I calculated using a modest estimate, and I may have spent over 15,000 hours birding in the past thirty years.  Most of that was in the U.S. and Europe.  Here I am often within view of one or more Great Blue Herons.  They are usually not in flocks though they nest in colonies.  But you can spend an hour scoping a marsh or lake for the target bird—a wandering Redhead, some recently sighted Eurasian Wigeon or a Long-tailed Duck.  That whole time one or more herons will be in clear sight, standing still along the lakeshore, bent over a bit of marsh, wading even in the shallows.  Never secretive, never unseen.  Even in our years in Europe I would often see and be seen by the Grey Heron, a near cousin who looks, acts and is sized like our Great Blue.

I have seen these herons in many activities—frozen in place, feeding young in a nest, pulverizing a California ground squirrel, chasing off egrets, facing down a coyote, sleeping in a treetop, wading marshes, strolling across a grassy pasture, ignoring the song of meadowlarks or the harassment of Red-winged Blackbirds, sawllowin g a three-foot gopher snake, nesting high in redwoods or cottonwoods, nonchalant in city parks or near wilderness, flying with slow but powerful flaps across an open sky.  In a typical city residential neighborhood I NEVER expected to see one on my neighbor’s roof.

Recently I had the chance to chat with Betsy Rosenberg of GreenTV…about birds and climate. Click here to see the video recording.

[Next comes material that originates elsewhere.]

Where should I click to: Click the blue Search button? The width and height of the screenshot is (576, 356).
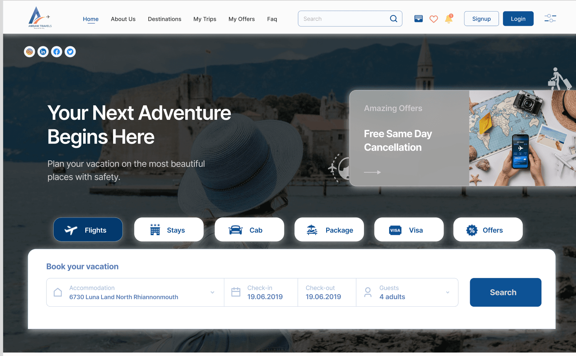pyautogui.click(x=505, y=292)
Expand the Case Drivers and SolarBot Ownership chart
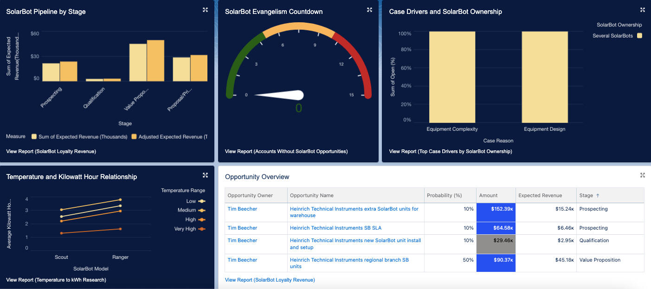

A dipper along ice-lined stream in Colorado, courtesy James Charles Wilson:

I could use a volunteer van driver for a May field trip based on Malheur Field Station, you’d get free room & board and go on all birding trips, May 6-11. Contact me if interested. Cranes, Franklin’s Gulls, Swainson’s Hawks, Golden Eagles, White Pelicans, maybe Eastern Kingbird, (too early for Bobolink or nighthawk).

To read John Muir’s love-letter to the dipper, click here.

954 Ratcliff Drive SE, Marion, Oregon, US
Mar 3, 2022
16 species

Wild Turkey  10
Eurasian Collared-Dove  2
Mourning Dove  8
Great Blue Heron  1     expected as fly over, not as roofer
Northern Flicker  1
California Scrub-Jay  X
American Crow  X
Bushtit  20
American Robin  X
House Sparrow  X
Lesser Goldfinch  X
American Goldfinch  X
Fox Sparrow  1
Dark-eyed Junco  30
Golden-crowned Sparrow  1
Song Sparrow  1


  1. How can I not adore your Heron images. Fascinating to see one on the roof.

    • It was first time for me…I gave a copy of the blog to my neighbors who were at work at the time…work is the curse of the birding class

  2. I’ve never seen a great blue on a roof top in Salem – quire unusual. I’m going to Malheur with a couple woman friends starting May 16-19. I’d like to hear about what you saw the week before.